Companion

2022

South Parade

As ever-flowing ideas repeat in his brain, thoughts darting from one to the next, Kenneth’s paintings await their next move. For him, painting is what the matchbox is to a match – igniting endless possibilities before quickly diminishing into the ether. Painted on oval-shaped boards and canvases protruding with various appurtenances, influence creeps through gaps left ajar in his mind – snapshots of birds and skies taken by his father or him from his hometown in Chesapeake Bay, for example, or illustrations from a First Aid book saved while helping a family member clear their house. He uses what’s at hand to build scenes anew, the elements often frantically stockpiled on the desk of his pokey studio, quietly awaiting their turn.

Kenneth’s intuition for painting means his plans and revisions are forged directly on the surface, rarely surrendering to too much reasoning or doubt. They map both the trails he’s walked with brush and in life; as you’ll notice motifs of an endlessly entwining spider’s web in Last Walk or the converging of planets in Projection (for N. Fyodorov), echoing a never ending cycle. To him, a board or canvas opens up a microcosm of possibility where nature is altered to fit his criteria. Windows of incongruously sized birds or landscapes from his burgeoning collection adorn the surfaces, as other mirrored and metal portholes reflect the movements of the onlooker. The sky is an all-consuming feature of Kenneth’s paintings – he’ll use materials as stand ins for distant twinkling stars in Projection or frequently divide his compositions by horizon lines in Acéphale. In the same way our eyes adjust their focus when day turns to night, his paintings inspire orbiting and close attuning to the abrasive textures up close; each painting inspiring a curiosity and child-like ingeniousness about our vast universe. 

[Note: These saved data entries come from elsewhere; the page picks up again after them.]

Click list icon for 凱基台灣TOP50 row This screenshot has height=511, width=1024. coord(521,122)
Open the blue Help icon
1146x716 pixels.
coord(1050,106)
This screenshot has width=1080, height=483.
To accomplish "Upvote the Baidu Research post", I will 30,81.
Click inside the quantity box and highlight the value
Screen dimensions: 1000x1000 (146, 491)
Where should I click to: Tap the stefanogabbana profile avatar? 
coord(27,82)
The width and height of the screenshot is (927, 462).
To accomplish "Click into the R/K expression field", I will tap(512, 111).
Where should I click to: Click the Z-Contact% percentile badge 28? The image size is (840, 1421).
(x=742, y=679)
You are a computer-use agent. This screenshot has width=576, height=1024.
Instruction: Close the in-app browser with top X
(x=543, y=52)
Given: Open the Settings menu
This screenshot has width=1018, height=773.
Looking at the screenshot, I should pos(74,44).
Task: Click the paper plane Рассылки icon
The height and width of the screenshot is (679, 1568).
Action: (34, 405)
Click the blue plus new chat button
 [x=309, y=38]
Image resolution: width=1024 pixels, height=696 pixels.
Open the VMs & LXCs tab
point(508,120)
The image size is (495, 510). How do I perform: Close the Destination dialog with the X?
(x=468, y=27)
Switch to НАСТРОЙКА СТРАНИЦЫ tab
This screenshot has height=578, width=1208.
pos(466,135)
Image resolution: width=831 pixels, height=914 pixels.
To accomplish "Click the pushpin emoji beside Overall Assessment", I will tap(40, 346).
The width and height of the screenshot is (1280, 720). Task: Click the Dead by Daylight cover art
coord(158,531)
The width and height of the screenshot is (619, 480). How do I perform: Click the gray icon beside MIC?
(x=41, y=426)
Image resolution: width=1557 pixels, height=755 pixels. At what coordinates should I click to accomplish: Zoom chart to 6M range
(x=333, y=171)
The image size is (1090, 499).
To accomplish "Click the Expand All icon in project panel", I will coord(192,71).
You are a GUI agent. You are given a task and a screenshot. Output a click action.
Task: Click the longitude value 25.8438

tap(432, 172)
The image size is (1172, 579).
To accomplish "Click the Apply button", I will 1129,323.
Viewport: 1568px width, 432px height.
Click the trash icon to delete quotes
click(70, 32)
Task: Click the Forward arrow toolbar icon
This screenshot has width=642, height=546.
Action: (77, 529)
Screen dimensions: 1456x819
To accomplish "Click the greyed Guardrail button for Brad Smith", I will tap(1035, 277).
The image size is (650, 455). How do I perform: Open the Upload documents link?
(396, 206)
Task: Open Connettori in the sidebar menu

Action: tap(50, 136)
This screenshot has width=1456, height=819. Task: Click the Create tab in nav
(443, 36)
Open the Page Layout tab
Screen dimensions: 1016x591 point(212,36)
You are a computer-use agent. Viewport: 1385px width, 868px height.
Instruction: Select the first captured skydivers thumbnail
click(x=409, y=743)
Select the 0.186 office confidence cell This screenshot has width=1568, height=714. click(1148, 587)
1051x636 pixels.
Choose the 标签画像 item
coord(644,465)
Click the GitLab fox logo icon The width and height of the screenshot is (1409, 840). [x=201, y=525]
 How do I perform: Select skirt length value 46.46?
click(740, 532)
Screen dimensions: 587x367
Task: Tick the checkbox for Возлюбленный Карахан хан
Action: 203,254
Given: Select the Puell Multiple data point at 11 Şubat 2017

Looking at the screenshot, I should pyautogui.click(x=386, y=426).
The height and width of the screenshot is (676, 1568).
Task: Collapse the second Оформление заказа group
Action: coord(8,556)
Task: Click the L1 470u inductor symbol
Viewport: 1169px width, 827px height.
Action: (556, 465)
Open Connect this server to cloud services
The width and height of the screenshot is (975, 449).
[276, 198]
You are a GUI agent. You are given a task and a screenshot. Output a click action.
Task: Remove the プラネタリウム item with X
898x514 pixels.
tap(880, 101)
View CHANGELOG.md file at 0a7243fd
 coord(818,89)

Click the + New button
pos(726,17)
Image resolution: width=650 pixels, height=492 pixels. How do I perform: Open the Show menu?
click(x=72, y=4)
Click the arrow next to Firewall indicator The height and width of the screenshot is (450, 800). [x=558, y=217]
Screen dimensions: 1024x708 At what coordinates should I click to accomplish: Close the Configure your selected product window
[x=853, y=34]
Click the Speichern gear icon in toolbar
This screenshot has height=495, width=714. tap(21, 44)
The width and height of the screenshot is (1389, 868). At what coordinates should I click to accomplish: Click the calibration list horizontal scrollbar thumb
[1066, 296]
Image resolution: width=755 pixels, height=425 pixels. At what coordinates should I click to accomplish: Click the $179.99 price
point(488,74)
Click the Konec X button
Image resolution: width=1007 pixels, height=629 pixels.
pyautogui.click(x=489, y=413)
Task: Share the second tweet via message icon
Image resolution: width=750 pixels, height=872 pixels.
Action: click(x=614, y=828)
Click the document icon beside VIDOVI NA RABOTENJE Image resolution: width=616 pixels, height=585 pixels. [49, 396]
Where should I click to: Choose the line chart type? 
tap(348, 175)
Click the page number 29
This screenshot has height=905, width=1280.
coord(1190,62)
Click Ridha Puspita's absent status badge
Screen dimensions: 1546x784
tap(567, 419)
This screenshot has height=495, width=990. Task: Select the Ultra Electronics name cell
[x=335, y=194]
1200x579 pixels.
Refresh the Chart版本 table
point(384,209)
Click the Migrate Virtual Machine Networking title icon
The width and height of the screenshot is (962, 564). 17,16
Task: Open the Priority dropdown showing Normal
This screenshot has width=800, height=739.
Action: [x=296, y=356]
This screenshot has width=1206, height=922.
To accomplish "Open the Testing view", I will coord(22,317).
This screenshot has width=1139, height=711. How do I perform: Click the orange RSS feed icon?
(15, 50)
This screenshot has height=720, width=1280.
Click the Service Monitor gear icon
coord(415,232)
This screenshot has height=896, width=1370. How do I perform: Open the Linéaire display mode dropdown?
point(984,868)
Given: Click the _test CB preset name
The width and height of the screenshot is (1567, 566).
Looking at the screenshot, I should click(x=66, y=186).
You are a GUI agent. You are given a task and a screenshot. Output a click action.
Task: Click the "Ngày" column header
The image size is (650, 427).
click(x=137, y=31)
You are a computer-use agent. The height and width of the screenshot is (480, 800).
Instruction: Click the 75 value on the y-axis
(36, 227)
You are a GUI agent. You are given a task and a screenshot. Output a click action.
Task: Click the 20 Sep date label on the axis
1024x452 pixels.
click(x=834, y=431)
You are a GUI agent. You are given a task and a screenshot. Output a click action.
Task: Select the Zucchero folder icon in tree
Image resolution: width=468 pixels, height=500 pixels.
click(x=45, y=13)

Kenneth Winterschladen, Acéphale, 2022

The exhibition is titled Divinity (sic) - ,‘(sic)’ being a Latin term editors use to indicate an exact transcription of an erroneous original. So, he asks, are these paintings, or the natural worlds they depict, evidence of a higher power? His processes replicate the title’s structure – collaging and forging found materials to authorise them as his own. Motifs of moons and suns will often nestle their way in, reminders of Earth’s shiftings and time’s passing, as he’ll make other more abstracted marks over various sittings. He’ll mix oils with shavings of jute or dirt from his floor, the impasto effect resembling specks of moss on trees; or otherwise he’ll dilute paints in turpentine and thinner, seemingly freezing scenes under a winter frost. Kenneth works best under such contradictions – ‘setting up problems to work against’ as he describes it. Whether it’s the transitioning of day to night, awake to sleep or life to death – they take place as one, in harmony. This is an idea adopted by the Surrealists, too, notably in Andre Breton’s, Communicating Vessels, a favourite of Kenneth’s. Breton borrowed his title from a scientific experiment: when two varyingly sized jars are joined by a tube, the gas or liquid passing through each will always rise to the same level. Kenneth’s paintings ponder this balancing act, too – celebrating life for all its awe and anguish, as he asks, ‘can a painting exist as a time machine, a window, a novel, a sentence, a film, all at once?’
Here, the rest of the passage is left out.